I am a Mechanical Drafter (CAD Operator I), for a Mechanical Contractor by day. By night, I am a courier driver that has a specific route. I live in Minnesota.

I’m married and have three grown children, two of which still are struggling to be grown. I have three grandchildren, of which me and my wife help raise one them almost full time. My wife is a stay at home wife, she has some health problems. I am very patient with my wife, since she has been very patient with me and my outbursts at times and I have gone to therapy for this.

I have always been the socially awkward person. I fit in sometimes and most of the time I don’t. I have ADHD, more the ADD than the Hyperactive. Medication for ADHD doesn’t help me. I’m left handed and feel like I’m somewhere on the Autism spectrum but it’s not pronounced enough to ever have made a diagnosis. I have social anxiety, depression at times, and sometimes anger issues. I take Cymbalta, lowest dose possible to help with depression and anxiety. I recently got a membership at a local Anytime Fitness and started working out three times a week.

I wrote to you because I’m having issues at my job. I work with other drafters, designers, and engineers to draw and update plans. I have been with this specific company for a year now and have mixed emotions on how I feel I am doing at this job.

The problem is my attention to detail. I have had two sit downs with my boss, the lead mechanical engineer. The first conversation was last October and the second was in January. The conversation goes, you are making to many mistakes, why is this happening, what are you doing to not make mistakes.

The first conversation I had with him was not a shock to me, I knew I was making mistakes but felt it was beginner mistakes, since I had just started working there a couple of months before. This is when I learned that I cannot say “I’m doing my best”. This kind of threw me off guard a little but it made me really look at myself and ask am I really doing my best. So, I did my research and found a good process I thought would work for me.

STUDY MATERIAL:
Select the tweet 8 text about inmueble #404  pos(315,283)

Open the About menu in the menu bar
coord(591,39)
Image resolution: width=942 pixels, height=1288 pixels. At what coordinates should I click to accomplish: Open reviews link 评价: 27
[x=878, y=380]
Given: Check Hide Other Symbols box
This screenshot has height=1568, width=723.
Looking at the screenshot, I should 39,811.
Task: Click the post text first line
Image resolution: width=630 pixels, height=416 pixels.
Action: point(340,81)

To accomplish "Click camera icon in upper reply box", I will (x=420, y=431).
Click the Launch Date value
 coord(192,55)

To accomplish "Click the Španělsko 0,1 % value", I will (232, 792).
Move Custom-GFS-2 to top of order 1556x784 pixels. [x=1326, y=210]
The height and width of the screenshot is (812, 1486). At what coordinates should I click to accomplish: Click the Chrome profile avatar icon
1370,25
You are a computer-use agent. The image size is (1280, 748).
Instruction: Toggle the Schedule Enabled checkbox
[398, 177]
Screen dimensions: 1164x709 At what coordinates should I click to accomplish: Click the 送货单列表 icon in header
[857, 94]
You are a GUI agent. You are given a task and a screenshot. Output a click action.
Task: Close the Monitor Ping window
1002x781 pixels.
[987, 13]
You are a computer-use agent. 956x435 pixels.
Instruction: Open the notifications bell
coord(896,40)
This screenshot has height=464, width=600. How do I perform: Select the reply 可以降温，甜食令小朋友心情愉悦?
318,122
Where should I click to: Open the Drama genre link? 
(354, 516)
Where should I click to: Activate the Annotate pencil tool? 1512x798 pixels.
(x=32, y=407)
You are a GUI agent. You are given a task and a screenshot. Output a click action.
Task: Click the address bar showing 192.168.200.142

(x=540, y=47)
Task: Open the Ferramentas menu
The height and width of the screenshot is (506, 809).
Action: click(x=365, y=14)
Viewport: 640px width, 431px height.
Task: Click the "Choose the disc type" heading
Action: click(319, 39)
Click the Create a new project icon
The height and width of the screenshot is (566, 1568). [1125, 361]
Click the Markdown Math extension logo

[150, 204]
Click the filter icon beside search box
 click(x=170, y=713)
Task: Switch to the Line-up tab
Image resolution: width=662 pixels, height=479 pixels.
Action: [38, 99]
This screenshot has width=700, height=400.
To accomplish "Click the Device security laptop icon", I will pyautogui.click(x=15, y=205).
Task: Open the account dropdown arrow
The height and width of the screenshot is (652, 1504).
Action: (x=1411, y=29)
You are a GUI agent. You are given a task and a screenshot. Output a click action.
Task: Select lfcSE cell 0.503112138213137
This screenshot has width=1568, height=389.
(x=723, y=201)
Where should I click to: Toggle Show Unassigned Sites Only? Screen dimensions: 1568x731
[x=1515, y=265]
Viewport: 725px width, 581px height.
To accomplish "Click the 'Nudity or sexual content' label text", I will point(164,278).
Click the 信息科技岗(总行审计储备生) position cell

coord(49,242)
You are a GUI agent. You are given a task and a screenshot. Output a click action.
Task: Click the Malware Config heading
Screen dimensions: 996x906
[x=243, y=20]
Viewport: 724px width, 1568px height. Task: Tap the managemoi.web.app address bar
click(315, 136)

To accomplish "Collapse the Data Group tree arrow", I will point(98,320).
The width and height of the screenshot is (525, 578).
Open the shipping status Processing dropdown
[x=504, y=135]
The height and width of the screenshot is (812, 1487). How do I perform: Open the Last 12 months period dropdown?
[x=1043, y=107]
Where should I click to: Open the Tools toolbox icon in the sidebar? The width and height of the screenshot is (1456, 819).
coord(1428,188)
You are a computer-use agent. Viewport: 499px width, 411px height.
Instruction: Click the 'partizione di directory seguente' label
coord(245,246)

THE TASK: From the letter about mistakes at a drafting job, list every condition the writer states they have. Leave out any condition the writer only suspects.

OUTPUT BELOW: ADHD, social anxiety, depression, anger issues